My pro-con list was compiled primarily of Pro – There will be more snow. Con – Who am I supposed to hang out with when I want a Frosty and fries? Or, who will be my date when I get a serious craving for an oversized baked potato and a way too large sweet tea? Life so far away from you is tough because of all the people I’ve had in my life since high school, you’ve stuck by me and my insanity. It doesn’t seem fair that two people who are as awesome as we are should be separated, but maybe that’s because the world just wasn’t ready for our awesome to be brought together.
You’re right, it’s so easy to get jealous when I see you hanging out with other friends. And you bet I’m Facebook stalking them, giving live side-by-side comparisons of how much more amazing that time would be if you were hanging out with me instead. I’ve definitely almost called you in the middle of the night because I’ve forgotten you’re not in the same place as me. And yes, we’ll probably always have our Skype dates that fall through, but regardless of all of that I know that our friendship is stronger than that. I know this because it’s done so this long, and just because we’re separated now doesn’t mean it’ll always be that way. Distance isn’t our endgame, I can feel it.

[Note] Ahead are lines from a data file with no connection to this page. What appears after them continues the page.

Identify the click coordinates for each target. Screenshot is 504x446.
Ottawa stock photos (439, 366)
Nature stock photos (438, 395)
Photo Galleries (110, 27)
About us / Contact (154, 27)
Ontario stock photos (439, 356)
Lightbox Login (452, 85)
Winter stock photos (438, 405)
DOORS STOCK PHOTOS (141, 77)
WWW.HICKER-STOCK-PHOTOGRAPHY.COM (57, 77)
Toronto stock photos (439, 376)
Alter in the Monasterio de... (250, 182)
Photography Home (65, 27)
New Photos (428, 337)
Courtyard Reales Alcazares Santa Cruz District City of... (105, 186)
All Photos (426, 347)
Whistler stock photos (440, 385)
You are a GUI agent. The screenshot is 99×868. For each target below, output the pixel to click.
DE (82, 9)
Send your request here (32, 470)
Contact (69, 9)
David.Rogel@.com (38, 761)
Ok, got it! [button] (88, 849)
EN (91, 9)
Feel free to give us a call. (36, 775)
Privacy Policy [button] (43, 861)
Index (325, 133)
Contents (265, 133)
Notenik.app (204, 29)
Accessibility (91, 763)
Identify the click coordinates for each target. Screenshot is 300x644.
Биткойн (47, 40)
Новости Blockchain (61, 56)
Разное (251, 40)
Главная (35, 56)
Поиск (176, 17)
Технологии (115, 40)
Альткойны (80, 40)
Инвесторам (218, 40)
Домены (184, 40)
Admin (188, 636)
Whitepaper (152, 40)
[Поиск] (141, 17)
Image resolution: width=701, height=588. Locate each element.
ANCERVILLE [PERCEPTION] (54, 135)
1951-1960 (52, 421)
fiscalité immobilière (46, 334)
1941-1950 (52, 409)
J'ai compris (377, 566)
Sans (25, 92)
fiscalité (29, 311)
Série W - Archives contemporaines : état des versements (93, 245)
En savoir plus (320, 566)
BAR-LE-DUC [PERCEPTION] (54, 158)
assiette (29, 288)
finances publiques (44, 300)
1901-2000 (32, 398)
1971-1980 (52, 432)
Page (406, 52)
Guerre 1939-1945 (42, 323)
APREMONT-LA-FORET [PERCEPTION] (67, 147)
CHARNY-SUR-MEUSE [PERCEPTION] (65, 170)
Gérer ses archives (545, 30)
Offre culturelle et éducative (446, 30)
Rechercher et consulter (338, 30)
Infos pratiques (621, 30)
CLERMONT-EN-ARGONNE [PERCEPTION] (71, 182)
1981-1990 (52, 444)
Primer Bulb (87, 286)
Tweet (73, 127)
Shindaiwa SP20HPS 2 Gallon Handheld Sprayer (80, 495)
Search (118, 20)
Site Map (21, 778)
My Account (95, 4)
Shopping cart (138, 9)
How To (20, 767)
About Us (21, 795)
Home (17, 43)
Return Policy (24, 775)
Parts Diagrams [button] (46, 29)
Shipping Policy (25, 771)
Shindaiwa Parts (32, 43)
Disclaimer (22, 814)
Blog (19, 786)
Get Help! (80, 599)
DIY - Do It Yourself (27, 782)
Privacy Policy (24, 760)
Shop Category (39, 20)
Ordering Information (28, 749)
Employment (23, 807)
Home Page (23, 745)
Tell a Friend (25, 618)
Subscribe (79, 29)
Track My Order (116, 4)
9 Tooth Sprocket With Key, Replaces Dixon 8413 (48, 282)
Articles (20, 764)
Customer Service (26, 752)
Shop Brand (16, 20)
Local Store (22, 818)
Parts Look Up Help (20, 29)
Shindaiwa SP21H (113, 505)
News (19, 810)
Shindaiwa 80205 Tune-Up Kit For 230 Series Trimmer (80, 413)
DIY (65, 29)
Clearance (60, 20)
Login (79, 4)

Wow, you know, this is beginning to sound like a sappy love letter to a long distance significant other, but honestly I think that’s okay. We may not always be able to meet up whenever we like, or casually see each other when we both run errands, but I know that when we talk via Facebook or take the time to hang out when we are able, our laughs pick up where they left off.
I know it’s hard now, but we always get through this. And I’m sorry that I moved away, honest. I hope to never do it again. So let’s start planning our reunion trip now. How’s next summer sound?